Cette analyse est confirmée par celle des autorités de concurrence aux niveaux national et européen. Ainsi, la Commission européenne a pu identifier, notamment dans la décision du 14 août 2002 Sogecable/Distrisat Digital/Via Digital, l’existence des marchés spécifiques des chaînes de cinéma et de sport. De même, le Conseil de la concurrence a identifié un marché spécifique de la thématique information dans sa décision no 03-D-59 du 9 décembre 2003 ; cette délimitation a été effectuée, notamment au regard des habitudes de consommation des téléspectateurs.

Dans ces conditions, le conseil estime que l’organisation par thématiques des plans de services est dans l’intérêt des téléspectateurs.

En outre, dans sa recommandation du 6 décembre 2005, le conseil a posé des éléments de principe en matière de numérotation et notamment indiqué que « la numérotation des chaînes de la TNT doit concilier deux objectifs principaux : l’équité entre les chaînes et la satisfaction des téléspectateurs, notamment en ne perturbant pas leurs habitudes ». Dans la mesure où les conditions qui prévalaient alors n’ont pas sensiblement évolué, le conseil considère que les principes exposés pour la TNT peuvent être étendus à l’ensemble des vecteurs de distribution de la télévision payante et des chaînes, que celles-ci soient gratuites ou payantes.

Par ailleurs, selon l’article 3-1 de la loi du 30 septembre 1986 dans sa rédaction qui résulte de la loi du 5 mars 2007, le Conseil supérieur de l’audiovisuel « veille au caractère équitable, transparent, homogène et non discriminatoire de la numérotation des services de télévision dans les offres de programmes des distributeurs de services ». A cet égard, l’organisation des plans de services par thématiques, en présentant de manière contiguë des chaînes proposant des programmes similaires, permet le développement d’une concurrence loyale entre les éditeurs.

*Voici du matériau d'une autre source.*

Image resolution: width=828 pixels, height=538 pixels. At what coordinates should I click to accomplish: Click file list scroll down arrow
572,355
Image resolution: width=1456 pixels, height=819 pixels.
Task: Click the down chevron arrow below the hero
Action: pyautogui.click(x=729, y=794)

En conséquence, le conseil estime que l’organisation par thématiques est à même d’assurer, outre l’intérêt des téléspectateurs, la réalisation de l’objectif d’équité entre les chaînes. Or, diverses thématiques figurent parmi les chaînes gratuites de la TNT, notamment « généralistes, jeunesse, information ». Imposer ces chaînes dans les dix-huit premiers numéros romprait le principe de l’organisation par thématiques.

Ainsi, l’argumentation tirée par la société France 5 de ce que la numérotation attribuée par le conseil aux chaînes sur la TNT serait la seule admissible dans l’intérêt des téléspectateurs doit être écartée.

De tout ce qui précède, il résulte que la demande de la société France 5 doit être rejetée.

Décide :

Art. 1er. − La demande de règlement de différend présentée par la société France 5 est rejetée.

Art. 2. − La présente décision sera notifiée aux sociétés France 5, Noos SA et Paris Première et publiée au Journal officiel de la République française.

Délibéré le 5 juin 2007 en présence de M. Michel Boyon, président, Mme Elisabeth Flüry-Hérard, M. Christian Dutoit, Mme Agnès Vincent-Deray, Mme Marie-Laure Denis, Mme Sylvie Genevoix, Mme Michèle Reiser, M. Alain Méar et M. Rachid Arhab, ainsi que de Mme Elisabeth Mauboussin, secrétaire du collège.